This discussion, ultimately, is to promote Dr. Grundmann’s incredibly important population survey of kratom tea drinkers. The data from this survey will be able to further our scientific understanding of this leaf, and its consumption when prepared traditionally.
These are the crucial, final innings in the story of kratom. At the moment, it has drawn the ire of federal regulatory agencies, for whatever reason. Nobody can protect kratom by themselves. What is required is rigorous, scientific analysis of kratom, including it’s potential for both good and bad. However, given the politics surrounding kratom, the ability for scientists to experiment with it is limited.
You Can Help!
To get around this, we need a grassroots commitment to discovering the truth regarding this leaf. As such, surveys are one of our best options. The current survey that Dr. Grundmann is conducting is one of the most rigorous and controlled population surveys on kratom every conducted. Yet for the results to have any weight, it is up to you to participate.
If we fail to collect adequate data to make any meaningful conclusions, then the enemies of kratom will be able to continue to propagate their ill informed claims. In the grand scheme of things, we know surprisingly little about kratom. That means that both the claims made by advocates and kratom-haters are founded on thin evidence.
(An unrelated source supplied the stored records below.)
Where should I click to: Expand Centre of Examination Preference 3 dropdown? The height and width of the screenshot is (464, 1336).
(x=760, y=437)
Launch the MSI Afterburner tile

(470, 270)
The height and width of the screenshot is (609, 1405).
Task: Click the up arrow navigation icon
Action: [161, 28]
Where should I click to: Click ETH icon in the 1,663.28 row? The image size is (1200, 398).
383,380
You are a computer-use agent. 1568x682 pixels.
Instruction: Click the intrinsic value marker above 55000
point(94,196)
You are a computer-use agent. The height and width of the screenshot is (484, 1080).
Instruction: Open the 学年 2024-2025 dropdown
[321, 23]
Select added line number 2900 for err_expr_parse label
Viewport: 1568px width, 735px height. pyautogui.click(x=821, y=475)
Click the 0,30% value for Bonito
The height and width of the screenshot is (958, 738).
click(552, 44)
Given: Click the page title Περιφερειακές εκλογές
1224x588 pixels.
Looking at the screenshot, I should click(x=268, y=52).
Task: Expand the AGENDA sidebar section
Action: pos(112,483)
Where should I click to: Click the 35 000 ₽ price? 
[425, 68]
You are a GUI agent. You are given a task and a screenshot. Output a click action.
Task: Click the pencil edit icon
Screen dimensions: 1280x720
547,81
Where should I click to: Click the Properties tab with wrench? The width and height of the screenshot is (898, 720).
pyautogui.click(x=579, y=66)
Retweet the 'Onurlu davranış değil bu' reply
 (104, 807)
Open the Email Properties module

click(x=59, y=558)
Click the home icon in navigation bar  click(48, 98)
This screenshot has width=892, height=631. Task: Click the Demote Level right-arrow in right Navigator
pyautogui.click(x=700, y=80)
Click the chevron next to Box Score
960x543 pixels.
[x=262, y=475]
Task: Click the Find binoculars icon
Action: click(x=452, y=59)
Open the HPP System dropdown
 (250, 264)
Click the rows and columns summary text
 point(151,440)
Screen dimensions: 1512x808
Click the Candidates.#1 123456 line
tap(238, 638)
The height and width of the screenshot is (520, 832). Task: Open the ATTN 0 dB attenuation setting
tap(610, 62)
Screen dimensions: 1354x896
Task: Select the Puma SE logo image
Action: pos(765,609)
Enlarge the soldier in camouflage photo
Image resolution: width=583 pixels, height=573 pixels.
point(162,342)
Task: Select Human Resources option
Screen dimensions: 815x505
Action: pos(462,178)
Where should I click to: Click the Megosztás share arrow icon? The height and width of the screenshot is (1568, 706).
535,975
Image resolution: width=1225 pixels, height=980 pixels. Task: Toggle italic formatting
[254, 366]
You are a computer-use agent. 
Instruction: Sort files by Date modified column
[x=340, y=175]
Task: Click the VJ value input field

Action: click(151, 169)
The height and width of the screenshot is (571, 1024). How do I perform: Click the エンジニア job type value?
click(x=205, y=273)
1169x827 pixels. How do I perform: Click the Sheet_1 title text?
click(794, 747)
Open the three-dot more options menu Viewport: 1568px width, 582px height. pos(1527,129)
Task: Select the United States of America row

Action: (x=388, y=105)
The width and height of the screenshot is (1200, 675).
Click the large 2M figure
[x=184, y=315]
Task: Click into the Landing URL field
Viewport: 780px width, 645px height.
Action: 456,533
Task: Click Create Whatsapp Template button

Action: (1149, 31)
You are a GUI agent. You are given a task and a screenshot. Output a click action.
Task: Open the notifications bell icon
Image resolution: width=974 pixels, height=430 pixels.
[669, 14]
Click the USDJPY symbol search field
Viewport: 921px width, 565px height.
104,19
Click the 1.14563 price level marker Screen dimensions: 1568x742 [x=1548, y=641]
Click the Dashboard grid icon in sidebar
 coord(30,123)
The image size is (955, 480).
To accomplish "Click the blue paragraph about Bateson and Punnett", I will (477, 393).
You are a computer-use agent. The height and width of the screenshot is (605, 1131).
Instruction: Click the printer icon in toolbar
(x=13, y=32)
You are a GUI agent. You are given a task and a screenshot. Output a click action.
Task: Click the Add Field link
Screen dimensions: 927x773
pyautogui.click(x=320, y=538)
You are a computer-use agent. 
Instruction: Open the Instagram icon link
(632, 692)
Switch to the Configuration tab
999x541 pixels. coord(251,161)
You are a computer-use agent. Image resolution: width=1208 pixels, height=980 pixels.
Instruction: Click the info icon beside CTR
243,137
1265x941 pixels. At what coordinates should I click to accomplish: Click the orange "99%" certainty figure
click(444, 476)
To collect a meaningful amount of data from this survey would allow for a more scientific discussion to be had. Truly, all those committed to honesty above speculation will want for this survey to be widely responded to.
How To Help
If you would like to participate in this historical research project, you can purchase a discounted bag of our crushed leaf kratom tea bags. From there, it’s as simple, and pleasurable, as drinking tea! After you’ve drunk some of the tea, simply scan the QR code on the bag and fill out the anonymous survey. Or, you can go directly to the survey via https://tinyurl.com/Kratomteasurvey.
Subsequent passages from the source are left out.